1 ─ Pois, a alimentação converte-se verdadeiramente em a natureza humana. Ora, a carne do boi e dos outros animais nos servem de alimento. Se portanto ressurgir tudo quanto realmente nos constituiu a natureza, ressurgirá também a carne do boi e a dos outros animais. O que é inadmissível.
2. Demais. ─ A costela de Adão, que serviu para formar Eva, fazia realmente parte dele como a nossa, de nós. Ora, essa costela não ressurgirá em Adão, mas em Eva; aliás, Eva não ressurgiria, que foi formada da costela de Adão. Logo, não ressurgirá tudo quanto realmente fazia parte da natureza humana.
3. Demais. ─ Não pode uma mesma causa ressurgir em diversos homens. Ora, pode acontecer que uma mesma causa pertencesse realmente à natureza humana em diversos homens; assim se alguém se nutriu de carne humana, que lhe veio a fazer parte da substância. Logo, não ressurgirá em nós tudo quanto realmente fez parte da nossa natureza.
4. Demais. ─ Se se responder que a carne ingerida por manducação não fez total e realmente parte da natureza, sendo então possível ressuscitar uma parte dela em um e outra em outro, redarguimos o seguinte. Real e principalmente pertence à natureza humana o que foi herdado dos pais. Ora, quem só se nutrisse de carne humana e viesse a gerar um filho, necessariamente o que o filho recebeu do pai fazia parte da carne dos outros homens, que seu pai comeu; porque o sêmen é formado pelo supérfluo dos alimentos, segundo o Filósofo o prova. Logo, o que fizer realmente parte da natureza humana nessa criança fez também realmente parte da natureza humana de outros homens cujas carnes comeu o pai.

* * * * * * * * *

Segundo o trecho fornecido, de que é formado o sêmen?

* * * * * * * * *

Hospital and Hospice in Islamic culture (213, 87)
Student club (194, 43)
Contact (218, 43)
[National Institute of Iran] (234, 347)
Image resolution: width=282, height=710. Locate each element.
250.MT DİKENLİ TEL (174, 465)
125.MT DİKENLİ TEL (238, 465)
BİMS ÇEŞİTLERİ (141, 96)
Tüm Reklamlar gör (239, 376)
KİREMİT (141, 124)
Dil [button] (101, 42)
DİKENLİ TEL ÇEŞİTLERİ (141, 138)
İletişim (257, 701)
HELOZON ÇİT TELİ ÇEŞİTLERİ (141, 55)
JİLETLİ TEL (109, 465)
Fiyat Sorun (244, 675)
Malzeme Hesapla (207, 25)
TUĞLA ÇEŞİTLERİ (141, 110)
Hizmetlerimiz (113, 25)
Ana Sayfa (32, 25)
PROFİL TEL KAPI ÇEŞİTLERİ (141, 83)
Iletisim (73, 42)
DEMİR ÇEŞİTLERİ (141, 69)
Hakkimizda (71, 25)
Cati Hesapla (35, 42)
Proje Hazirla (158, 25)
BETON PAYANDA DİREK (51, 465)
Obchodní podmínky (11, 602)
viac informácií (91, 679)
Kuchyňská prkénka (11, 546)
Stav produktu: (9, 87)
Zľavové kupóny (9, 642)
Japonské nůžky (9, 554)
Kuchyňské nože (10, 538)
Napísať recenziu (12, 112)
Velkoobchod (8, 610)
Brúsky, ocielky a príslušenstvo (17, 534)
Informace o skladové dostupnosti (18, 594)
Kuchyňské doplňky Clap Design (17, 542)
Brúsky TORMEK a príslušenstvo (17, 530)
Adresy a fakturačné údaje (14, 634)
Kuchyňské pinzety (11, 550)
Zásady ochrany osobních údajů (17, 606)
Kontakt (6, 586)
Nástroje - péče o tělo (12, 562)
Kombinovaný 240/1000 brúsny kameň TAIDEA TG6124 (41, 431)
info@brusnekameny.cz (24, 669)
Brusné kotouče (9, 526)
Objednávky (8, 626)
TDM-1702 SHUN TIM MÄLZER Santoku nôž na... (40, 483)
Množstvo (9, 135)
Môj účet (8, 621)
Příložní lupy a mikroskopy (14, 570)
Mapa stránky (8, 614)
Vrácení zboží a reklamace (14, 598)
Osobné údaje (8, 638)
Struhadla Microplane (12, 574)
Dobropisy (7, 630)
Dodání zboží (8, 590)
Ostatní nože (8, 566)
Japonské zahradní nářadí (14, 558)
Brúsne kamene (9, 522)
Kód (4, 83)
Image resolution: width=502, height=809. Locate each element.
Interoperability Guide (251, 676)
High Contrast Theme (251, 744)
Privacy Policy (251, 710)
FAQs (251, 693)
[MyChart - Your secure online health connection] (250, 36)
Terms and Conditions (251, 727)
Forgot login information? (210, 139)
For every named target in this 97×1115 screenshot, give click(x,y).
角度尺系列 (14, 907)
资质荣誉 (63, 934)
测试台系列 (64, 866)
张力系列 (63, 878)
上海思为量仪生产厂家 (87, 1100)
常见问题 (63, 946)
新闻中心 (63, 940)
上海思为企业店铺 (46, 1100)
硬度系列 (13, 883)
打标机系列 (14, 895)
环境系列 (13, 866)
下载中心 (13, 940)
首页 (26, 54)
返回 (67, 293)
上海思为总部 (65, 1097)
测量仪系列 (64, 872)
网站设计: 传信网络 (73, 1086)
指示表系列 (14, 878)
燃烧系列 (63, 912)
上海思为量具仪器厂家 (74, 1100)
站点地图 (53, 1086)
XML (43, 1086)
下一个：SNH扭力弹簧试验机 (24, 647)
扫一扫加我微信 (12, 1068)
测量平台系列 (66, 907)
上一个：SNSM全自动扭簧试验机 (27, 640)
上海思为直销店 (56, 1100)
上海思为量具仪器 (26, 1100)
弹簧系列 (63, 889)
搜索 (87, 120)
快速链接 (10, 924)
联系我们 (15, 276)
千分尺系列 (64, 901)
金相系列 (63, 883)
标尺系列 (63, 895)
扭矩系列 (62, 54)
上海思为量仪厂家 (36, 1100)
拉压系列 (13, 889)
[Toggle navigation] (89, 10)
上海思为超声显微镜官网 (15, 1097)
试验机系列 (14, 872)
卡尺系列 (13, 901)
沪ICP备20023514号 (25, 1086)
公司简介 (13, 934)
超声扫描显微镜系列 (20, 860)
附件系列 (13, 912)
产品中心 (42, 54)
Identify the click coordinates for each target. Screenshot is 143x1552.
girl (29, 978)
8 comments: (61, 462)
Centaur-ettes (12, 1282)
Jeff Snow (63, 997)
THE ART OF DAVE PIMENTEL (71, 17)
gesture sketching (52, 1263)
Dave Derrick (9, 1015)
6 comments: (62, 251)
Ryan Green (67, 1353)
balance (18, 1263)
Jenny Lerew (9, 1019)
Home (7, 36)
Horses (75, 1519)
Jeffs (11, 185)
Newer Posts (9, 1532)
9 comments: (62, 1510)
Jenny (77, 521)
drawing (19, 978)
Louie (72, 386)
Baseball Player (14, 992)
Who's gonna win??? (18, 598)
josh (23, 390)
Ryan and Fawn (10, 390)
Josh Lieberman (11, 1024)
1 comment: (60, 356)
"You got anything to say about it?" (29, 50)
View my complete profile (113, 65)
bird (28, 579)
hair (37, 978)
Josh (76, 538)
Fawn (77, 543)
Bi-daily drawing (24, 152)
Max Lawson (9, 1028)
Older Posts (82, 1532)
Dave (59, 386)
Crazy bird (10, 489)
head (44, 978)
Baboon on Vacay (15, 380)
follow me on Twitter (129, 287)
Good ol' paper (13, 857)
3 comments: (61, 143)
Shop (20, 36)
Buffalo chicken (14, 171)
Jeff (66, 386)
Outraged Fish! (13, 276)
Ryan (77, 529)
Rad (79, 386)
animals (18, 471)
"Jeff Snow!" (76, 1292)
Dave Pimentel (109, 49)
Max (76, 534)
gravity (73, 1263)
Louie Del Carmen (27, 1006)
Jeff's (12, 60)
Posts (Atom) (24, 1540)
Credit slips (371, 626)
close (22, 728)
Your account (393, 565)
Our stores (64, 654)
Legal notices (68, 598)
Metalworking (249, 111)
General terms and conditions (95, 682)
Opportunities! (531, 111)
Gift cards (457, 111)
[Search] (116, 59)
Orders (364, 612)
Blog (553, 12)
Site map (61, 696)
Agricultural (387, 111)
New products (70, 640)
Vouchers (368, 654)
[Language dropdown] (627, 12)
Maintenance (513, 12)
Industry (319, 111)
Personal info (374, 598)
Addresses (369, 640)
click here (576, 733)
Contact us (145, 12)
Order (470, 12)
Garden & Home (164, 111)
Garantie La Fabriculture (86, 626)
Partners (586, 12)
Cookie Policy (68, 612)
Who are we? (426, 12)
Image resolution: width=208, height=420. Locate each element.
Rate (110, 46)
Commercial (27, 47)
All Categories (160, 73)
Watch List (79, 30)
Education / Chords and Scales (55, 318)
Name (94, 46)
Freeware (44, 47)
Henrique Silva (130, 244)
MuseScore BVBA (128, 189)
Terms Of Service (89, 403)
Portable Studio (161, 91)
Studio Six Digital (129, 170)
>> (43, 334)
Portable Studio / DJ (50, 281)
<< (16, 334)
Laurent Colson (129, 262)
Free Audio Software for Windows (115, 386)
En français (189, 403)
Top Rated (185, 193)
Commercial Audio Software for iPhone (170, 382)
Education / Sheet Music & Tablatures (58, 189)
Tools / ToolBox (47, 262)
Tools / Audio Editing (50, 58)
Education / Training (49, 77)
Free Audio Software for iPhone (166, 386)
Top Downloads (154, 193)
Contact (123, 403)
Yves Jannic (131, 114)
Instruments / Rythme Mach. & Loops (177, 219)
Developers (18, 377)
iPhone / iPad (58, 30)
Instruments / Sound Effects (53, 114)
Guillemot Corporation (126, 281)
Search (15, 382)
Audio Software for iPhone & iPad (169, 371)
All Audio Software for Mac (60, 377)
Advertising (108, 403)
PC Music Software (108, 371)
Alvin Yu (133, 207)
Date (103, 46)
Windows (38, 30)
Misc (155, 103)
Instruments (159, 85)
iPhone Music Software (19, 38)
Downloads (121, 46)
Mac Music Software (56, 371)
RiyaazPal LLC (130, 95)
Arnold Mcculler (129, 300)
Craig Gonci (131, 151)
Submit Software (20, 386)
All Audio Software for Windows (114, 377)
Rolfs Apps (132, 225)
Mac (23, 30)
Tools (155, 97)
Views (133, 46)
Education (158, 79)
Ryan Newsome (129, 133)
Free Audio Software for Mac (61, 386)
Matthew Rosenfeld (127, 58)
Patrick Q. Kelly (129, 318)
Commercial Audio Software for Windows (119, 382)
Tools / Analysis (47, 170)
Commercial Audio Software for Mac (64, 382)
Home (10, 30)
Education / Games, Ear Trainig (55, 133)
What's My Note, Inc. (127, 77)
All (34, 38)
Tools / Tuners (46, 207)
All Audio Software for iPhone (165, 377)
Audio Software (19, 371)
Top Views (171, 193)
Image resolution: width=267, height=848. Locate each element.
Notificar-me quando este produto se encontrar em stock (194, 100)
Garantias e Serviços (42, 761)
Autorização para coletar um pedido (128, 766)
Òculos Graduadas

* * * * * * * * *

# Solução da tarefa
O sêmen é formado pelo supérfluo dos alimentos.